Saturday, September 21, 2013

My Brain Doesn't Work Like This: chronicles of an aspiring primary care provider in the PICU

I am in the throes of my first Pediatric Intensive Care Unit rotation. I was shocked that by Day 2 I wanted to run away and hide under my covers. Shocked that soo early into the rotation, I was hitting  the snooze button soo many times that my husband who sleeps through anything (except my occasional snoring and Zo crying) ordered me out of bed.

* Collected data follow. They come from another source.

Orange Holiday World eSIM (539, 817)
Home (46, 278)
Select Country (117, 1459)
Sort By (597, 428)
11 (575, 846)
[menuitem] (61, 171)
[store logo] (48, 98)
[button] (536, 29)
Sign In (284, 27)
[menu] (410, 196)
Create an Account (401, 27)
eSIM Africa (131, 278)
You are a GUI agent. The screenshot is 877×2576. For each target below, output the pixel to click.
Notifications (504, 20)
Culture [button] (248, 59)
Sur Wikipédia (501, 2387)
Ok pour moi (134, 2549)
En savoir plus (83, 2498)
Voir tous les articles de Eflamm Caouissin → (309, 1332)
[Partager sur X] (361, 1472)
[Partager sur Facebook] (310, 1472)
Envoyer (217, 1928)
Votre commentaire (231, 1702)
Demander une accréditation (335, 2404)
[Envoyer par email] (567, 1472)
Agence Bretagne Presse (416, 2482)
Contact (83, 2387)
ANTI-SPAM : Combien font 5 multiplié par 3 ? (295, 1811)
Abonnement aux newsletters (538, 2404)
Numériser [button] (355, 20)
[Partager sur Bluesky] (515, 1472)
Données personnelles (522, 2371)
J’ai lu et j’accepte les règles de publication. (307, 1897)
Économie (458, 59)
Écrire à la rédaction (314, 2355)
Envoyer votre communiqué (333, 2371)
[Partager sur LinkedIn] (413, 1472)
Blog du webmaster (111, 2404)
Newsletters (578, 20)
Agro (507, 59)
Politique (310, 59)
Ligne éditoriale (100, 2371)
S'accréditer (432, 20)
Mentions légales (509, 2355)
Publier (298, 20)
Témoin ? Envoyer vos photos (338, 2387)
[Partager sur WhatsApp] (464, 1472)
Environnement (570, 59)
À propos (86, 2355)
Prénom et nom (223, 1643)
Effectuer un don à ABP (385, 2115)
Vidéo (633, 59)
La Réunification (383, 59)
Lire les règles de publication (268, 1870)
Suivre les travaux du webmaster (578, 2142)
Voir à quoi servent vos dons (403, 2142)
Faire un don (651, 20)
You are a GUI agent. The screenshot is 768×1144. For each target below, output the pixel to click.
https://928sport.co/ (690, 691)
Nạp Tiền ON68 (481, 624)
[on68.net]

I am NOT that Resident. I’m not the one who hates residency. On most days I am so excited to serve patients and work with amazing colleagues. But I fear I have become THAT Resident. The grumpy one. The one who doesn’t want to be here. The PICU and its acuity has brought it out. Stealing the “oomf” from my life. Encouraging family members and friends have given me pep talks as I weep into the phone about how draining dealing with such critically ill children and their families has been; children with devastating neurologic damage or those with genetic syndromes with abysmal prognosis.

And top off the emotional heaviness with the fact that my brain just doesn’t work like this! The Attendings and Fellows are amazing. Without a single written note, they can recall doses of infusions from the prior week, what the Neurologist or Infectious Disease Consultant said 8 days ago, what I and other Residents said at every moment of the day, and various other details that I cannot ever imagine myself being able to recall without very detailed notes. Ventilators and infusions and cardiac physiology after a specific surgery, my brain screams out, “give me 5 minutes, 5 more minutes with the Peds In Review or Up-to-date and I promise I’ll have a detailed explanation!” but no, I have 2.5 seconds before I get the “you are dumb, hush up now” look. And of course I am now tachycardic and sweating and feeling hypoglycemic in the third hour of rounding.

I have tried to somewhat let myself off of the hook. I will never be a great PICU Resident, but I’m getting better and might even be pretty darn good by the end, nor do I endeavor to become a great PICU Attending. As an aspiring primary care provider and maybe even a Nursery or part-time ER Attending I will know how to keep critically ill patients alive until the Intensivists arrive. And even now, I am keeping my patients alive. I am learning how to more efficiently and effectively manage their acute issues and prioritize. I have come up with some good ideas and my brain works really well sometimes. But feeling adequate most of the time, just doesn’t feel good. And then my brain screams that it just can’t work fast enough to be excellent in this setting. And I acquiesce because it’s right and this is something I’ll just have to come to terms with as I snuggle even more under my covers while pressing snooze one more time. Because now more than ever, my brain needs its rest.